» EXERCISE OBJECTIVE: Retype, word for word, the lines between the one holding "You are a computer-use" and the one holding "point(359,329)", inclusive, and leave out the pictures.

» RECORDS SUPPLIED:

⟨

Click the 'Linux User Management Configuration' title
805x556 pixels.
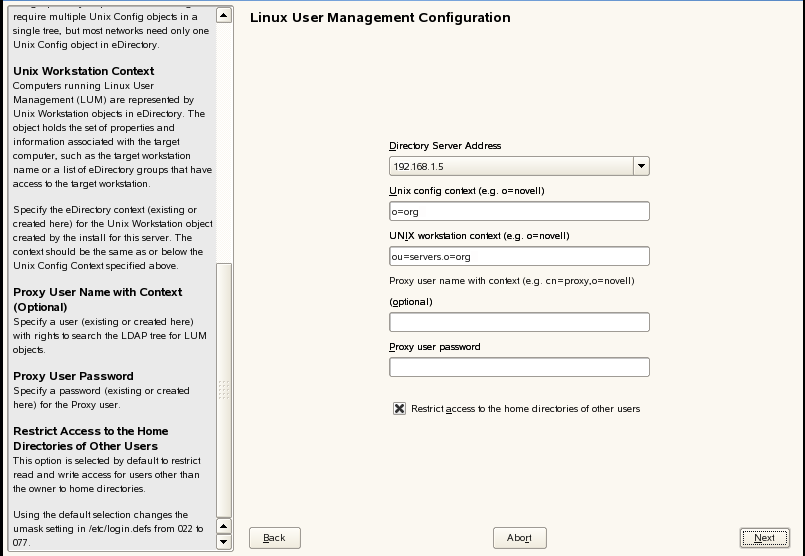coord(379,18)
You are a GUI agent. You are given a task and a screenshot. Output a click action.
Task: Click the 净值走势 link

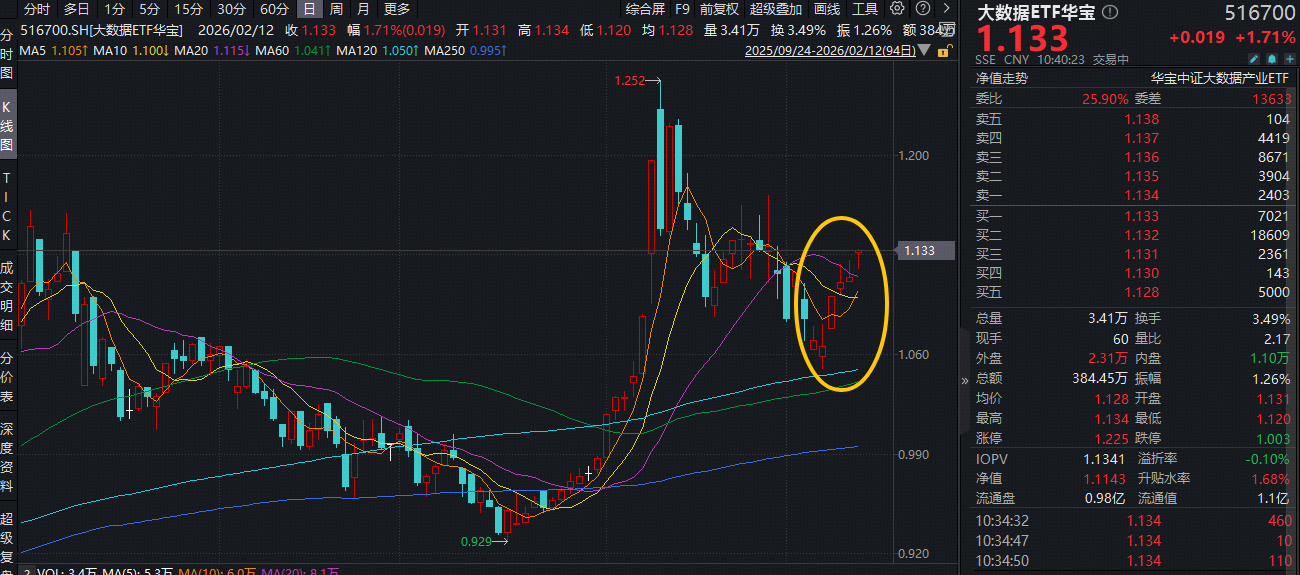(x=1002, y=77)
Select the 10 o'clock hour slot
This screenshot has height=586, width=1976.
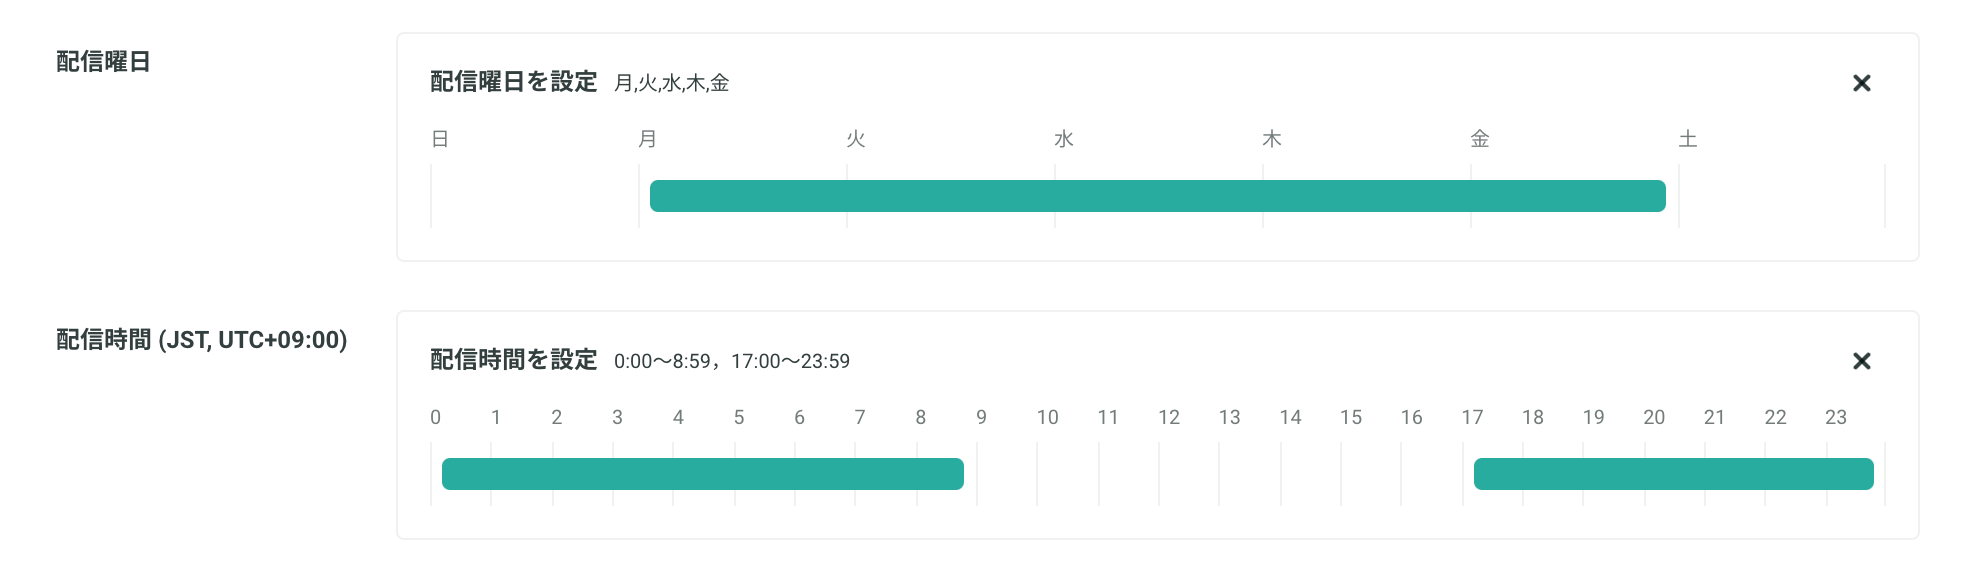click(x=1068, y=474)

⟩
⟨

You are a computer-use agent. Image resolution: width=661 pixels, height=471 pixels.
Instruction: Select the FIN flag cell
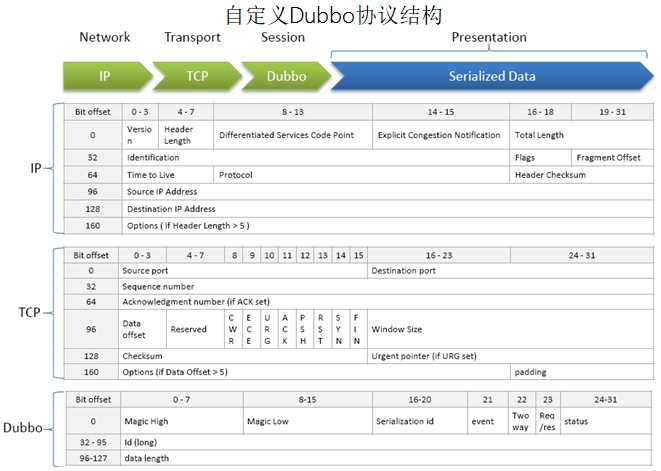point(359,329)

⟩

» COMPLETE ANSWER:
You are a computer-use agent. Image resolution: width=661 pixels, height=471 pixels.
Instruction: Select the FIN flag cell
point(359,329)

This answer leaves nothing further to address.